### [Data]

● ● ●

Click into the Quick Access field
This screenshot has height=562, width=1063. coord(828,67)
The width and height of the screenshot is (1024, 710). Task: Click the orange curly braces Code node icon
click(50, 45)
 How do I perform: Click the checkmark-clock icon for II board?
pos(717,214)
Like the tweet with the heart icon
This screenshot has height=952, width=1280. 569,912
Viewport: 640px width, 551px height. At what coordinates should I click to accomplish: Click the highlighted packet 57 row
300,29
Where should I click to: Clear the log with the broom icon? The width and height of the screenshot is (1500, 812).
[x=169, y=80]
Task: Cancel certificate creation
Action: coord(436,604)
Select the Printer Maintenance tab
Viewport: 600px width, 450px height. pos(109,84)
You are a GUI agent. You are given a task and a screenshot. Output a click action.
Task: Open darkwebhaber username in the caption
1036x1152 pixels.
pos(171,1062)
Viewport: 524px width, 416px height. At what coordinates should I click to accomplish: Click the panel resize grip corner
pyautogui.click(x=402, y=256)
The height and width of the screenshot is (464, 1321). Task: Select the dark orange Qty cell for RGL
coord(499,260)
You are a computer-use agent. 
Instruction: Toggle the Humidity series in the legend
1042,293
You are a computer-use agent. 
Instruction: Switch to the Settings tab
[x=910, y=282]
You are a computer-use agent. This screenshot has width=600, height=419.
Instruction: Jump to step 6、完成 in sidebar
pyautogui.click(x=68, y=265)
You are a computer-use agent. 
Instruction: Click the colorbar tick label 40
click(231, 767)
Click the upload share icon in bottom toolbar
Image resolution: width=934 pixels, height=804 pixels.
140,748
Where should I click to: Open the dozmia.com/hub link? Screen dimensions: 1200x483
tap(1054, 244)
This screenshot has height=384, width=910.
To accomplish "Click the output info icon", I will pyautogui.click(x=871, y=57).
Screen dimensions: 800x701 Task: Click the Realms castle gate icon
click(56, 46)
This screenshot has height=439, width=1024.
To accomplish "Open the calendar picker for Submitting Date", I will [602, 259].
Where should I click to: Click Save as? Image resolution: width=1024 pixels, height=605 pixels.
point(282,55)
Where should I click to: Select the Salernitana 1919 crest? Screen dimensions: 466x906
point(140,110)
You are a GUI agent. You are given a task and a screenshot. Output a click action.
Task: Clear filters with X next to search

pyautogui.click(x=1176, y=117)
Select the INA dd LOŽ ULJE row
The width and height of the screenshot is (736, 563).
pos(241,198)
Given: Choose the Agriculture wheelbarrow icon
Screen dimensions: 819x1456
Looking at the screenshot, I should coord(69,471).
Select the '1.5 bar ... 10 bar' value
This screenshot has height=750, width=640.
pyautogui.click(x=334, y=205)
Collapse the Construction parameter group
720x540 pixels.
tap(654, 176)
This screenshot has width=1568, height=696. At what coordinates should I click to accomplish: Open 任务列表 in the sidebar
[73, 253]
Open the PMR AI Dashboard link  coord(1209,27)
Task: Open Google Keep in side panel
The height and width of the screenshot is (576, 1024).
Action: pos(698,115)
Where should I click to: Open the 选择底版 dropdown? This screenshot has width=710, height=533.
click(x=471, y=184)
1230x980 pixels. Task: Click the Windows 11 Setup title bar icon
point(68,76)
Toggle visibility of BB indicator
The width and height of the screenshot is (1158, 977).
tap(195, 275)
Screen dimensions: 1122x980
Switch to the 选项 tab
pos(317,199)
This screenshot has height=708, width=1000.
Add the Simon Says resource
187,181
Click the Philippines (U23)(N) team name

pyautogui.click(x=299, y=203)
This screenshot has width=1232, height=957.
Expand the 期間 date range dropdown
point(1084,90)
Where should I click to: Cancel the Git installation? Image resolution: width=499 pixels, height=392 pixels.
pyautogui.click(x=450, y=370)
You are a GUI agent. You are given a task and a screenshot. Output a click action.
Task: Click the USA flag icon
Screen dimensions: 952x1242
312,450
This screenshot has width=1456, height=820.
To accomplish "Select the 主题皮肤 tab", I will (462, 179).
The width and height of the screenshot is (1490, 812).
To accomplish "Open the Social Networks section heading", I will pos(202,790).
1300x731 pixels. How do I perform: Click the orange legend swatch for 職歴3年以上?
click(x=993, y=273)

● ● ●

### [Exercise details]
Each line in the records that carries "will" must be copied out.

### [Answer to the exercise]
To accomplish "Click the output info icon", I will pyautogui.click(x=871, y=57).
To accomplish "Open the calendar picker for Submitting Date", I will [602, 259].
To accomplish "Select the 主题皮肤 tab", I will (462, 179).
To accomplish "Open the Social Networks section heading", I will pos(202,790).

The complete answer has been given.